The Probability Distributome Project is an open-source, open content-development project for exploring, discovering, navigating, learning, and computational utilization of diverse probability distributions. A probability distribution is a function that assigns probabilities to events. For example, flipping a fair coin generates 2 possible equally likely outcomes (head and tail), and rolling a single loaded 6-face die generates 6 possible outcomes, each having a chance to be observed proportionally-equal to the die’s loading factors. Usually, a probability distribution function is defined in the context of a random variable, or a vector, and provides likelihoods that the random variable may be observed within a specific sub-set of the space of its possibilities. For instance, throwing a dart at a dartboard generates a score (integer value), indicating the landing location’s proximity to the center of the dartboard (bulls eye), which naturally leads to a definition of the probability distribution of the dart landing in a specific area. Probability distributions are mathematically rich objects that give rise to other mathematical functors. Depending on the nature of the space where a probability distribution is defined (discrete, continuous, univariate, multivariate, Euclidian and non-Euclidean, etc.), it naturally leads to various functors like  probability mass or density function, distribution function, quantile function, probability and moment generating functions, and so on. In its most general form, a probability distribution is defined as mapping between a measurable space and the unitary interval. The interactive Distributome graphical user Navigator (requires JavaScript-enabled browser) facilitates the traversal, discovery and exploration of the Distributome meta-data, as well as enables the community of users to review, update, expand and submit meta-data revisions to improve this infrastructure.
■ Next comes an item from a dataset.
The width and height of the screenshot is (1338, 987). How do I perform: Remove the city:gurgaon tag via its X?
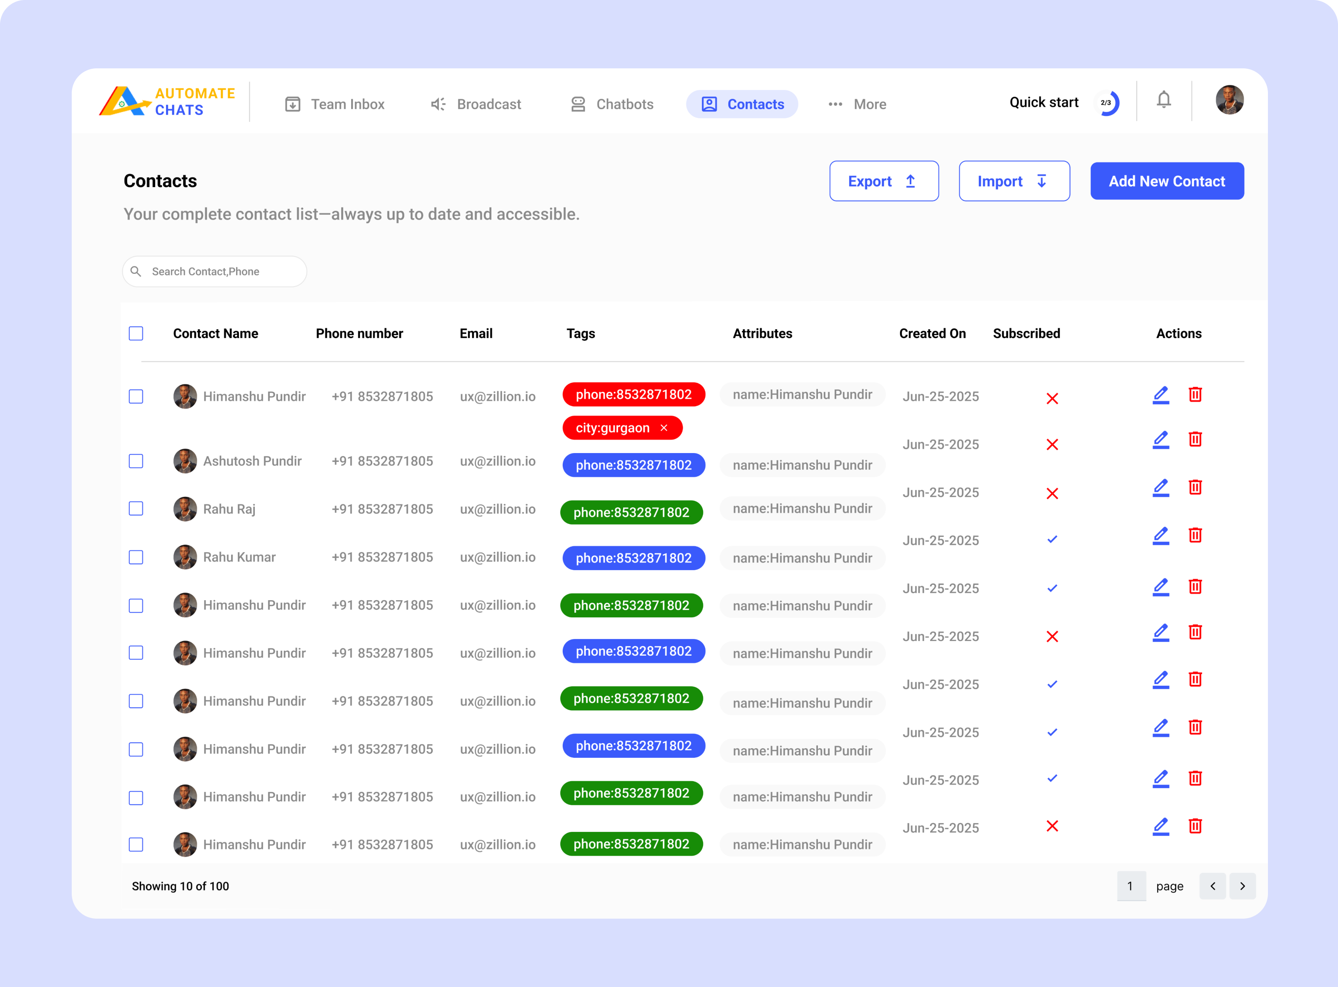[664, 428]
Examples of core Distributome functionality includes:
• Visually traversal of the space of all well-defined (named) distributions;
• Exploration of the interrelationships between different distributions;
• Distribution search by keyword, property and type;
• Retrieval of qualitative (e.g., analytic form of density function) and quantitative (e.g., critical and probability values) information about each distribution;
• Discovery of references and additional distribution resources.
• Interactive utilization of various probability distribution calculators, simulators and experiments.